- INSTRUCTIONS FOR THE TASK
Please reproduce the passage from the review of 2004 singles that follows, copying it word for word between "Uhh, anyways, the" and "as it is now.", inclusive.

- READING PASSAGE
Unlike albums, there we’re a hell of a lot of singles I didn’t hear this year that were supposed to be killer, but what can ya do, eh? Here are what I heard as the best 20 singles the year 2004 had to offer. In no particular order too.

1. "Take Me Out" - Franz Ferdinand, Franz Ferdinand

Like who didn't see this one coming? This song was huge this year, getting tons of airplay as well as leading the charge for the album's onslaught of singles in Britain (five off an album of eleven, I believe). Did I mention how enduring it is? Despite the overplay, this remained a fantastic song. Every time I heard those determined guitars and that pump-up drumbeat supporting Alex Kapranos's vocals ("So if you're lonely... you know I'm here waiting for you...") come on the radio when I was stuck in traffic, I would always crank the volume and open the windows so everyone in listening range could bask in the glory of Franz Ferdinand's premier single. Actually, I'd do this so loudly that people would get so pumped up they'd throw things at me and start yelling! Of course, I was rocking out so hard that when I never noticed when I'd get hit with something, and the music was so loud I couldn't hear a word they said. I'm sure they were just yelling, "YEEEEAHHHHHH! PARTAY!!! This song rules!" Now THAT is being pumped up.

Uhh, anyways, the song is just one of the best damn pop tracks ever. EVER. The breakdown in the middle was probably one of the most musically daring things I've ever heard, but it pays off gloriously. This is a song that, in twenty years, I can see being just as popular as it is now.

2. "Float On" - Modest Mouse, Good News for People Who Love Bad News

This and "Take Me Out" are probably the most widely celebrated songs of the year. Everyone and their mothers all agree that these two excellent tracks are top-5 material. And you know what? They're right.

Although lead singer/philosopher of religion Issac Brock's unpredictable vocal bursts can be irritating at first, eventually they become inseparable from the superb music. And besides, they make the main verse ("We'll all float on okay...") all the more soothing and anthemic at the end of the song.

Yah, like most Modest Mouse fans, I'm a little upset that the new album is moving away from the likes of The Moon and Antarctica and Lonesome Crowded West, but this single might be the best song they've ever done. Catchy, emotional, and made with a gripping beat, there is no doubt that "Float On" is one of the best songs of 2004.

- DATA EXCERPT
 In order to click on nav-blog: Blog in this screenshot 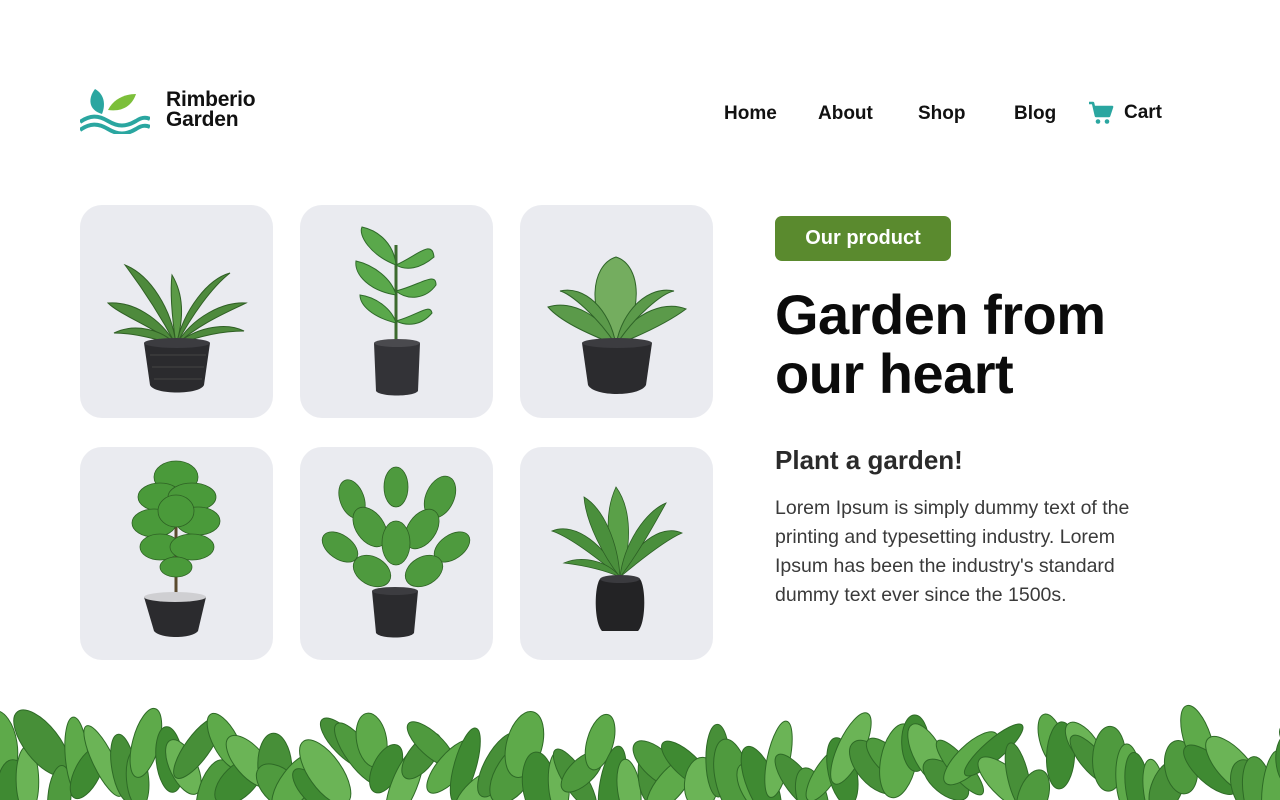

- WRITTEN RESPONSE
Uhh, anyways, the song is just one of the best damn pop tracks ever. EVER. The breakdown in the middle was probably one of the most musically daring things I've ever heard, but it pays off gloriously. This is a song that, in twenty years, I can see being just as popular as it is now.